------ Data shown

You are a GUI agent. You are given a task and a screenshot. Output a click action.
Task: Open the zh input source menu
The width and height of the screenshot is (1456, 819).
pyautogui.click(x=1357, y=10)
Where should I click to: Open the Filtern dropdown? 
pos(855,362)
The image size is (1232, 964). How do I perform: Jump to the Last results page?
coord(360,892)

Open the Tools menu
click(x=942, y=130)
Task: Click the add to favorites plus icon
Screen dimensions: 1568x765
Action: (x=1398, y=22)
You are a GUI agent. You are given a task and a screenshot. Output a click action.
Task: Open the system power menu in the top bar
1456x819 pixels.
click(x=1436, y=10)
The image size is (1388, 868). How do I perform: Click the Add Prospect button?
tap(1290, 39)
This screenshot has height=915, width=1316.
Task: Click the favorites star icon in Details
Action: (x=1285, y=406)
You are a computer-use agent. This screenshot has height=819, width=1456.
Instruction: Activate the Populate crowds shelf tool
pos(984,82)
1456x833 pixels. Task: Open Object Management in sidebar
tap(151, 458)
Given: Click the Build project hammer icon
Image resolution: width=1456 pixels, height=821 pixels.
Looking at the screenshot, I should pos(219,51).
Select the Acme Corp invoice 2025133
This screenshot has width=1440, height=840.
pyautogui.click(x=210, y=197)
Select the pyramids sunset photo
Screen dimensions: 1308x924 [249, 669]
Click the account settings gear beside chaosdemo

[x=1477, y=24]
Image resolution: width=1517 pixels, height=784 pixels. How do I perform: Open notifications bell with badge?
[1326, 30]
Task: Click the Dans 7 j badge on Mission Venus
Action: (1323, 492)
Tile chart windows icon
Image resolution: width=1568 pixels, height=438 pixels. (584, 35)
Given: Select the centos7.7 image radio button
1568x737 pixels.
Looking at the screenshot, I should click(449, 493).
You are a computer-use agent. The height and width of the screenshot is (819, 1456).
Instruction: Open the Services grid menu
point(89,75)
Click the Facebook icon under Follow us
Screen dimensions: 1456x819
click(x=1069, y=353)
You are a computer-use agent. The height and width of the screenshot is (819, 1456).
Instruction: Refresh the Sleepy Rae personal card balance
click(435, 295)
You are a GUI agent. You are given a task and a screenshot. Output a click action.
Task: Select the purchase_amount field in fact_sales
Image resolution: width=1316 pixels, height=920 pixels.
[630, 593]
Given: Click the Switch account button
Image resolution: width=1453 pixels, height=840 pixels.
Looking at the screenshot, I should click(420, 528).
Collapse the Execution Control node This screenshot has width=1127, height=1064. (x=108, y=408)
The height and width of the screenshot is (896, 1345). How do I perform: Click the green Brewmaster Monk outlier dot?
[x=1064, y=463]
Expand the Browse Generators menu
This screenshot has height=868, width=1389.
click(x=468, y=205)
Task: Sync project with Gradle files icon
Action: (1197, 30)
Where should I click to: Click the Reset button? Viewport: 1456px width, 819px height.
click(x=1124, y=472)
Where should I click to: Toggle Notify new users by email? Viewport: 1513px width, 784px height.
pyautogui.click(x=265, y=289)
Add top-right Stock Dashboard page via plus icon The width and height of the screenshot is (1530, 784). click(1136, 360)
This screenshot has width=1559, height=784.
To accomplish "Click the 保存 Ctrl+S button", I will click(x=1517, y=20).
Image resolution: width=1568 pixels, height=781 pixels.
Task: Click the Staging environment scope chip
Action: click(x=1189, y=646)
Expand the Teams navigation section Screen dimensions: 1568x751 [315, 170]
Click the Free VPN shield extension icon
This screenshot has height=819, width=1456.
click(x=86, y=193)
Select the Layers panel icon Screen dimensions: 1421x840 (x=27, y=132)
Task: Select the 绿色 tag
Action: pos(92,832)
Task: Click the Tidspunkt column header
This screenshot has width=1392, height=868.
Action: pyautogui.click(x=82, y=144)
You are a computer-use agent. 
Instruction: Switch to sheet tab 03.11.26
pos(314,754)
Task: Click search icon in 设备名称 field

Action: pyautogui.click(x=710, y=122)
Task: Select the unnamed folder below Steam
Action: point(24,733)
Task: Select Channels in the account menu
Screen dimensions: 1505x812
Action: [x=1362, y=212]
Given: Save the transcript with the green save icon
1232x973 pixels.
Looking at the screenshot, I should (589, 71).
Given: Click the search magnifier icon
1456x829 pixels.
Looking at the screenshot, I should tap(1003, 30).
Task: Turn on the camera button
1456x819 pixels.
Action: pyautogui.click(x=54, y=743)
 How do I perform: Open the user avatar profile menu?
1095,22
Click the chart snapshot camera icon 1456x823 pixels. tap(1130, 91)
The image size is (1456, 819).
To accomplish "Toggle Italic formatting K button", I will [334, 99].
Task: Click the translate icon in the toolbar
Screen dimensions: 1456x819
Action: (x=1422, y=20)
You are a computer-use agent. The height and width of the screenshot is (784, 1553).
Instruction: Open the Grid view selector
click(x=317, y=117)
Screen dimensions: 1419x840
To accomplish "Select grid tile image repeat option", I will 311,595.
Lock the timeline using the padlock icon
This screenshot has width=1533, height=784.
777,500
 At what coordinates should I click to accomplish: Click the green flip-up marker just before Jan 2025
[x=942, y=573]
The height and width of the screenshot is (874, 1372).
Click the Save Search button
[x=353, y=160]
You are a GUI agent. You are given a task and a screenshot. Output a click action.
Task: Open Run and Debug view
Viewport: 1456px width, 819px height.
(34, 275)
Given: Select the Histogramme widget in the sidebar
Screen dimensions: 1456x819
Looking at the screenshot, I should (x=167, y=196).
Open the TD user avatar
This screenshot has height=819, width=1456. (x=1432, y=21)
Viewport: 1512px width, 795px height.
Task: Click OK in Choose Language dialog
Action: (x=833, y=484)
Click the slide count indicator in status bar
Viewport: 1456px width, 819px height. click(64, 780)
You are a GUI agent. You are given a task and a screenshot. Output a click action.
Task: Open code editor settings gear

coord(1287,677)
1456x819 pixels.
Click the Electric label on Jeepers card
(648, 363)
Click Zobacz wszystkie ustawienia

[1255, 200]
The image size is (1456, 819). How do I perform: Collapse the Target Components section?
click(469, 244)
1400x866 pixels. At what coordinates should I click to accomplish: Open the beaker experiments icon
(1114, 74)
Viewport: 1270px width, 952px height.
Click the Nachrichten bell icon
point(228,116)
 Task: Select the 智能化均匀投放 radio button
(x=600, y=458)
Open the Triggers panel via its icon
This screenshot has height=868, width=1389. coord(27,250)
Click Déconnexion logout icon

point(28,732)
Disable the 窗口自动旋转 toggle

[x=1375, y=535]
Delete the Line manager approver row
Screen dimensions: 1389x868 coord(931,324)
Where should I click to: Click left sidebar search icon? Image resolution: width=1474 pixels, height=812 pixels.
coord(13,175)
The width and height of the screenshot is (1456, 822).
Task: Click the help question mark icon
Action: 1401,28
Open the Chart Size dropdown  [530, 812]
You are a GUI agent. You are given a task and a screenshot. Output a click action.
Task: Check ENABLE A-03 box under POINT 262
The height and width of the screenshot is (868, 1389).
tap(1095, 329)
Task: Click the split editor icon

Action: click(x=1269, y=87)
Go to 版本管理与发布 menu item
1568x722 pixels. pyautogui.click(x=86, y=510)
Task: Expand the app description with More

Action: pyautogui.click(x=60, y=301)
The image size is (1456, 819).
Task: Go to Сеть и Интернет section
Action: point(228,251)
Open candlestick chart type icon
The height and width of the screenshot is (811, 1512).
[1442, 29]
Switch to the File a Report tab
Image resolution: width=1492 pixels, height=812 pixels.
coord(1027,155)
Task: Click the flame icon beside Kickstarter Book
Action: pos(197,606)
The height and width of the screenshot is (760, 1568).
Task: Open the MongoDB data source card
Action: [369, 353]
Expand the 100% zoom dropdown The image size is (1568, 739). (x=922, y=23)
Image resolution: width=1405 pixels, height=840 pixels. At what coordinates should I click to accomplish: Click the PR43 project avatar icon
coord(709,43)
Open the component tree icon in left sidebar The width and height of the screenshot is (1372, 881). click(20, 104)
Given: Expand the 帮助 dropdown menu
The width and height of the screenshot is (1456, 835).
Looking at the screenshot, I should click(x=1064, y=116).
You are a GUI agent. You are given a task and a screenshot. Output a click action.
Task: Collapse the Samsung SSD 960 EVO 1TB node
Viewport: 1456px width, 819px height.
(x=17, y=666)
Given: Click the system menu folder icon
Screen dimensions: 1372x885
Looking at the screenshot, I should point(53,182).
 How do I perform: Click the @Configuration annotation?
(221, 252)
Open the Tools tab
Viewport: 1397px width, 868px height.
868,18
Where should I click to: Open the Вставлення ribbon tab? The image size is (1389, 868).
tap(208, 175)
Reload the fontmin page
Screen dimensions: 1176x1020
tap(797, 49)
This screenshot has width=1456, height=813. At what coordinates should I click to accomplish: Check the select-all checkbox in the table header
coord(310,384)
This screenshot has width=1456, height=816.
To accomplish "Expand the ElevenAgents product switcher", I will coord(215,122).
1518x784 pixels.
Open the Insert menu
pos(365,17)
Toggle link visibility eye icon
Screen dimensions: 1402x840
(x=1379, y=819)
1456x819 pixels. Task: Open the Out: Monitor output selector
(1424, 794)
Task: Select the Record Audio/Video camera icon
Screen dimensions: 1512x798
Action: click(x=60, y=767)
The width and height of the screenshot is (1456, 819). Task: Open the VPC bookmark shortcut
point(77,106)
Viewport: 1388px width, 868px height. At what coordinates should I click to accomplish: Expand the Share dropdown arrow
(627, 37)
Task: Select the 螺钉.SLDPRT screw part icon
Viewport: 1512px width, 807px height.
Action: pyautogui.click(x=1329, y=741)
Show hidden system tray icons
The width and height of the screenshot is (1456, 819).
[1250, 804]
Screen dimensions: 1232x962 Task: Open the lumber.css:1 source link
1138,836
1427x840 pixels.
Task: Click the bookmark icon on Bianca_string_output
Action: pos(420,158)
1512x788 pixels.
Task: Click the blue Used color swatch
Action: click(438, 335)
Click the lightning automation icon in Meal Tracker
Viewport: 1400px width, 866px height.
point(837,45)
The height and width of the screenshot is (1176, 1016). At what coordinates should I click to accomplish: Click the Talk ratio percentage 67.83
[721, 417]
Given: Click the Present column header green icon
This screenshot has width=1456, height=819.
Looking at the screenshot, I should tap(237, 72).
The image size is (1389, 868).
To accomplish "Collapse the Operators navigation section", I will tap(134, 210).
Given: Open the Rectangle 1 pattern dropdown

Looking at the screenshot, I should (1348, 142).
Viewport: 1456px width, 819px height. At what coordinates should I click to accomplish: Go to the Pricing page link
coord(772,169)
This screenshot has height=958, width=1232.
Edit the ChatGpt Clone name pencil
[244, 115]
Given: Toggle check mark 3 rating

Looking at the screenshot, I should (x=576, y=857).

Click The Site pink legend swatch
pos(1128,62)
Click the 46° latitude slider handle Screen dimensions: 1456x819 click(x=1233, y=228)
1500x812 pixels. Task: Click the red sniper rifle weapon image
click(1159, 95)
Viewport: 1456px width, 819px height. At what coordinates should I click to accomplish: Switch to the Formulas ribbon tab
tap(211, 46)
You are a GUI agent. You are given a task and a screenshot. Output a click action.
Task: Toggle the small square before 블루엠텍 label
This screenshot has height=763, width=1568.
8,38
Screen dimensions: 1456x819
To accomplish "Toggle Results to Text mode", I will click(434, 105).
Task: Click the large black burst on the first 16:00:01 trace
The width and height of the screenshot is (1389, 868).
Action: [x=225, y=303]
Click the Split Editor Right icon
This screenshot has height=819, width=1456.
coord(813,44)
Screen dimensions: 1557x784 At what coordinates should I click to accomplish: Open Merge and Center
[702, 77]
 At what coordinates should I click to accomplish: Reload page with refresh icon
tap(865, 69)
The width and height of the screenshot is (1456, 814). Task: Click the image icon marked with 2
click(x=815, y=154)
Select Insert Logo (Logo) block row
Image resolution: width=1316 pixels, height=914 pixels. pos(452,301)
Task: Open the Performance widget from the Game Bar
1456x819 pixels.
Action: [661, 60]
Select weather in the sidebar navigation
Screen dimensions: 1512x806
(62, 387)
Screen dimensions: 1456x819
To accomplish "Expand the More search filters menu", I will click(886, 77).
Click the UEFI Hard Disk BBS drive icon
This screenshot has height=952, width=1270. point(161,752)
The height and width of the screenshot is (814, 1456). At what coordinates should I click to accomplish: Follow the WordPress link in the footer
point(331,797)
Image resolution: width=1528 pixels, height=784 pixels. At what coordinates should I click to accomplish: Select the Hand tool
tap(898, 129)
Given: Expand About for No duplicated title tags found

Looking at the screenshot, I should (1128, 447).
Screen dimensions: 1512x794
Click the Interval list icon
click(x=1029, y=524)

------------

Look over the entries for "widget", then copy every line that includes that string.

Solved problem ->
Given: Select the Histogramme widget in the sidebar
Task: Open the Performance widget from the Game Bar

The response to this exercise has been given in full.